The expected output is every entry below, exact in every character.
*** Block opens ***
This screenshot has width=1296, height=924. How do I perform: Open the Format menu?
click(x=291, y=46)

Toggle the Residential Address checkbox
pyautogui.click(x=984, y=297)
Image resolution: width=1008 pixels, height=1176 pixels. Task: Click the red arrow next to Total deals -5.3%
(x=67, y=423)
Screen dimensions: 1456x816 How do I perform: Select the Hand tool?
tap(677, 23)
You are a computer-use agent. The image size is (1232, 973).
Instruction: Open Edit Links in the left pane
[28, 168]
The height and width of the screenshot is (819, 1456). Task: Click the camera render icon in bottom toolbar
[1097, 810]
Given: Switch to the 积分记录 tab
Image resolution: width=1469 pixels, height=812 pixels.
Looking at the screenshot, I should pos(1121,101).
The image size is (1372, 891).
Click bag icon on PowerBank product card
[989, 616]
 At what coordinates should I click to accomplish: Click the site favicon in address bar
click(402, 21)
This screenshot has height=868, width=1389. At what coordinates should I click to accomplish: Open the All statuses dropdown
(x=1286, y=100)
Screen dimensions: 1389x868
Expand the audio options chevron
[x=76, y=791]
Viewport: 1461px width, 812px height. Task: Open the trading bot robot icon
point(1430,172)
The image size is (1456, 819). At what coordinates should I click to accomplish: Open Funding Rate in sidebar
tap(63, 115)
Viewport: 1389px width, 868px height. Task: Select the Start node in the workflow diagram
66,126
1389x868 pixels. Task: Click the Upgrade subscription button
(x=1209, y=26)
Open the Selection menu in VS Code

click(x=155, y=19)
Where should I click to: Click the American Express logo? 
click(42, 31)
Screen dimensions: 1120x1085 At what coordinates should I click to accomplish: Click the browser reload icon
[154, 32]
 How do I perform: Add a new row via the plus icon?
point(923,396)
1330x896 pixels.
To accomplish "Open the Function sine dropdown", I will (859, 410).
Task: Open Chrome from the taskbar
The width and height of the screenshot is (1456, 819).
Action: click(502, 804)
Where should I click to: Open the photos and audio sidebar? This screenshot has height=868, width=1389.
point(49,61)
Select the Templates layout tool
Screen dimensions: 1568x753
*** Block closes ***
◆ **Output below**
This screenshot has width=1296, height=924. How do I perform: Open the Format menu?
click(x=291, y=46)

Toggle the Residential Address checkbox
pyautogui.click(x=984, y=297)
Image resolution: width=1008 pixels, height=1176 pixels. Task: Click the red arrow next to Total deals -5.3%
(x=67, y=423)
Screen dimensions: 1456x816 How do I perform: Select the Hand tool?
tap(677, 23)
You are a computer-use agent. The image size is (1232, 973).
Instruction: Open Edit Links in the left pane
[28, 168]
The height and width of the screenshot is (819, 1456). Task: Click the camera render icon in bottom toolbar
[1097, 810]
Given: Switch to the 积分记录 tab
Image resolution: width=1469 pixels, height=812 pixels.
Looking at the screenshot, I should pos(1121,101).
The image size is (1372, 891).
Click bag icon on PowerBank product card
[989, 616]
 At what coordinates should I click to accomplish: Click the site favicon in address bar
click(402, 21)
This screenshot has height=868, width=1389. At what coordinates should I click to accomplish: Open the All statuses dropdown
(x=1286, y=100)
Screen dimensions: 1389x868
Expand the audio options chevron
[x=76, y=791]
Viewport: 1461px width, 812px height. Task: Open the trading bot robot icon
point(1430,172)
The image size is (1456, 819). At what coordinates should I click to accomplish: Open Funding Rate in sidebar
tap(63, 115)
Viewport: 1389px width, 868px height. Task: Select the Start node in the workflow diagram
66,126
1389x868 pixels. Task: Click the Upgrade subscription button
(x=1209, y=26)
Open the Selection menu in VS Code

click(x=155, y=19)
Where should I click to: Click the American Express logo? 
click(42, 31)
Screen dimensions: 1120x1085 At what coordinates should I click to accomplish: Click the browser reload icon
[154, 32]
 How do I perform: Add a new row via the plus icon?
point(923,396)
1330x896 pixels.
To accomplish "Open the Function sine dropdown", I will (859, 410).
Task: Open Chrome from the taskbar
The width and height of the screenshot is (1456, 819).
Action: click(502, 804)
Where should I click to: Open the photos and audio sidebar? This screenshot has height=868, width=1389.
point(49,61)
Select the Templates layout tool
Screen dimensions: 1568x753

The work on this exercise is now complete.